### WHAT THE TASK REQUIRES
Each line below that contains "Switch" should be counted. Give only the total.
++++++
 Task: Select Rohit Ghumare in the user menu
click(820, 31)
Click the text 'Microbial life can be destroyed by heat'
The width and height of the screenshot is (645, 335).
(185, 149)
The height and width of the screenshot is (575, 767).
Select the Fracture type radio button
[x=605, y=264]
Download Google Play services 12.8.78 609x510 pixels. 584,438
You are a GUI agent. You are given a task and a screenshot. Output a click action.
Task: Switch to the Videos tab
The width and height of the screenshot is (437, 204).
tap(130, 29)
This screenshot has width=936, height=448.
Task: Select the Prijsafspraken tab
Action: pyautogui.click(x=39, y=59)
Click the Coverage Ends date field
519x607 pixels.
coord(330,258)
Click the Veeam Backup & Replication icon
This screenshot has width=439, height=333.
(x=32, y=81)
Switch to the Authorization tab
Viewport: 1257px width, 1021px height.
++++++
### WRITTEN ANSWER
2